Write out, please, each line from the one containing "This screenshot has" to the final line of the data, both included, exactly and without pictures.

Top of DATA SUPPLIED

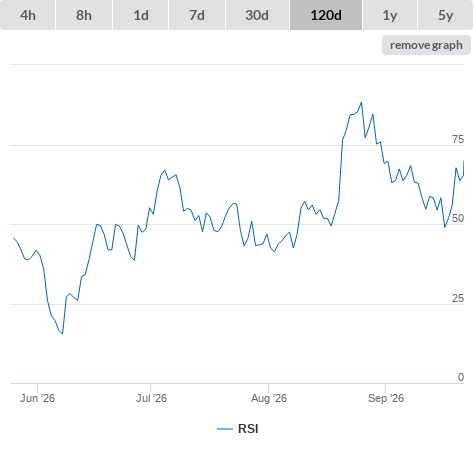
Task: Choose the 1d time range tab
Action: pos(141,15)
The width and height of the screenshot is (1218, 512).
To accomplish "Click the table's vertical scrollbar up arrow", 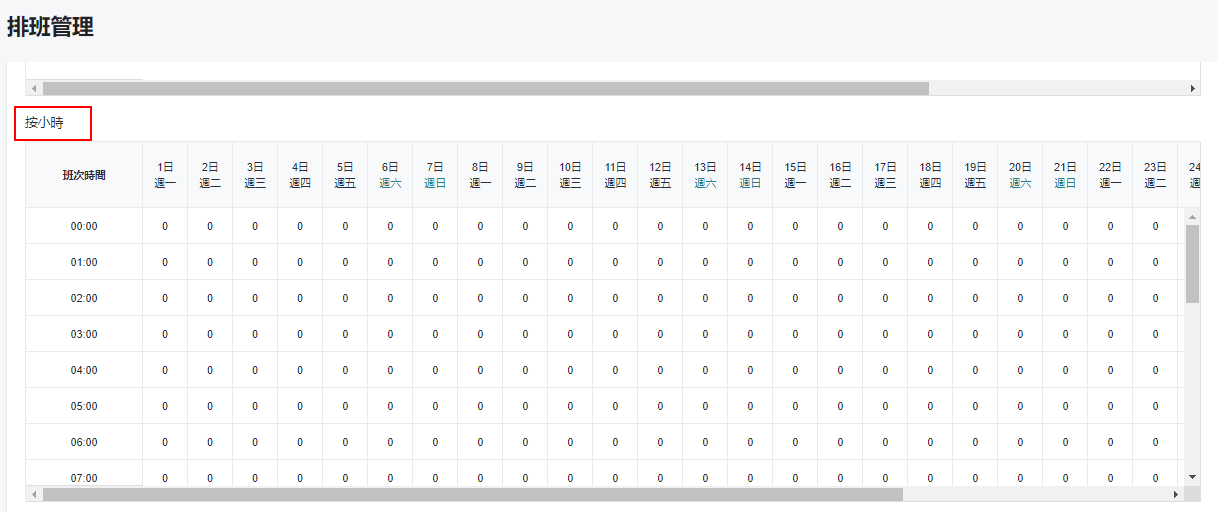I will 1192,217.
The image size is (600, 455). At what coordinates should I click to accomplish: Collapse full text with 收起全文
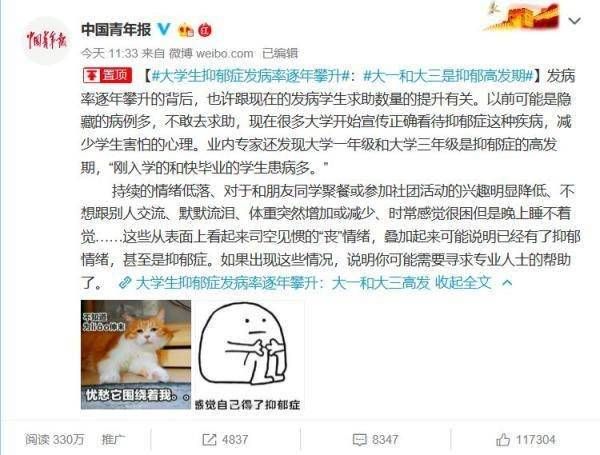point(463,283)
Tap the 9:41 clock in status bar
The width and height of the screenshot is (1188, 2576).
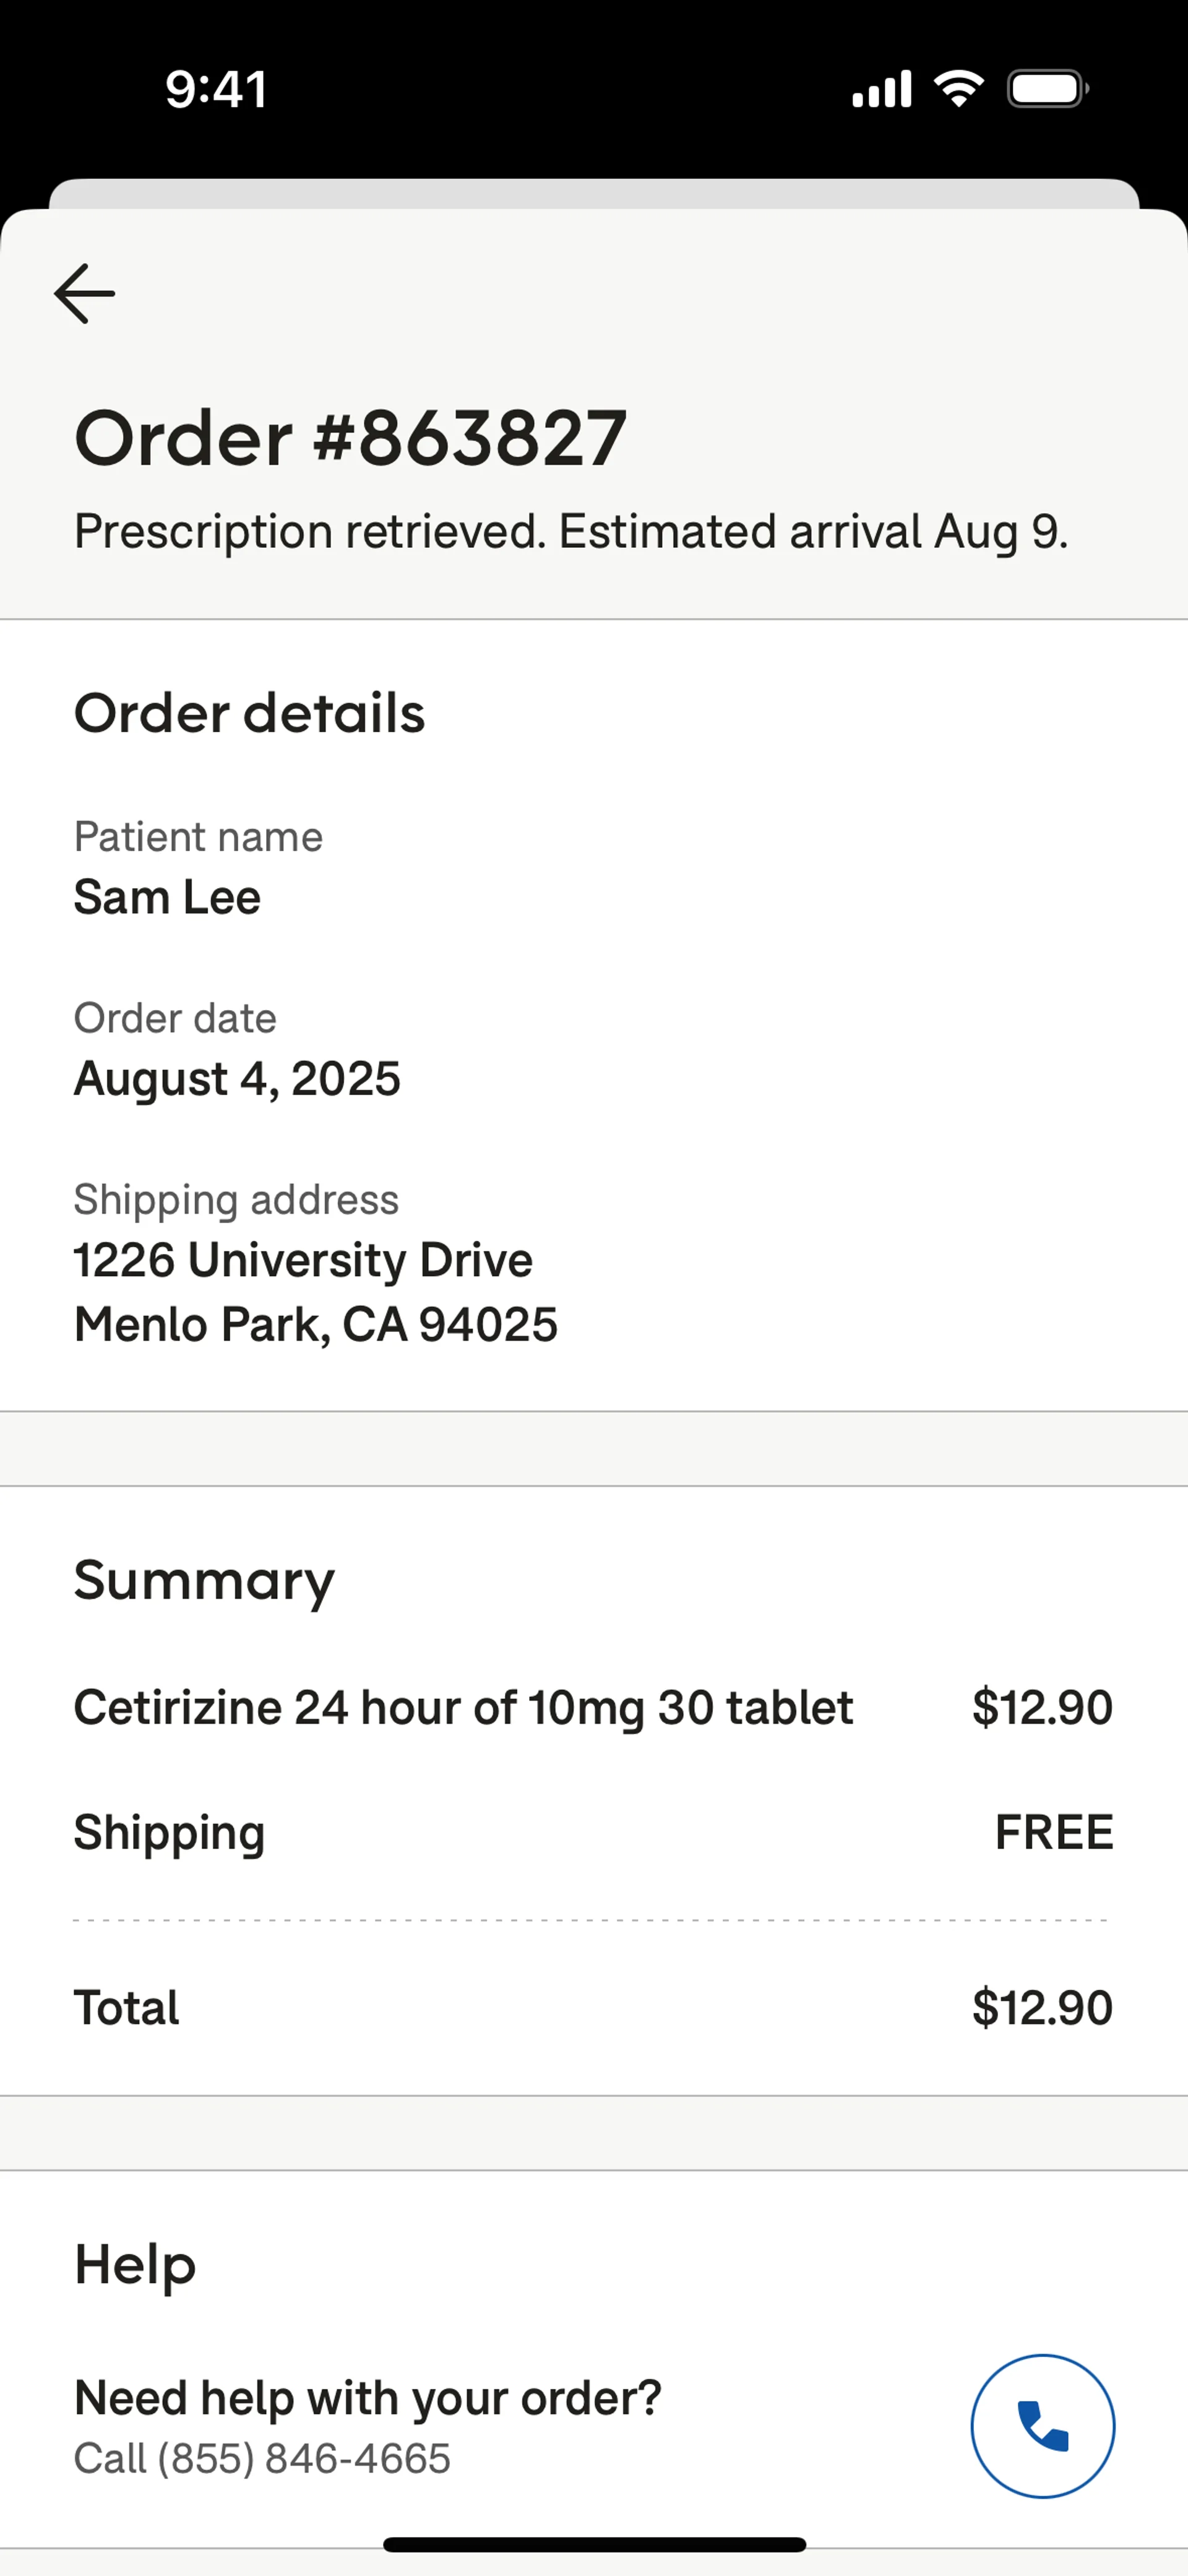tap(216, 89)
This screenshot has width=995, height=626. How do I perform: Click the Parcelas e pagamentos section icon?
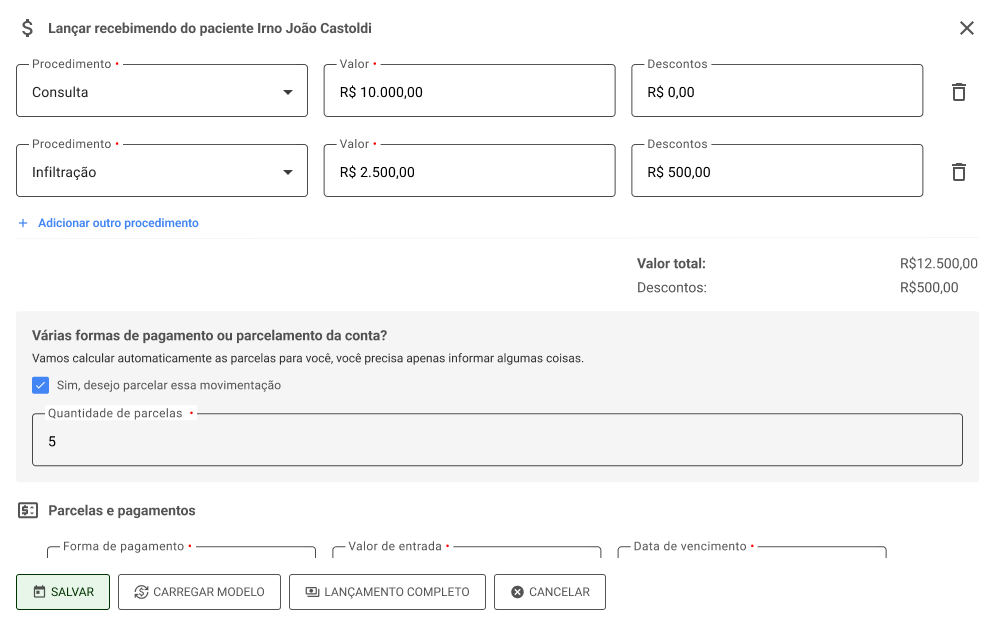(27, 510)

Bottom of DATA SUPPLIED

§ OUTPUT FOR THIS TASK:
This screenshot has width=995, height=626. How do I perform: Click the Parcelas e pagamentos section icon?
(27, 510)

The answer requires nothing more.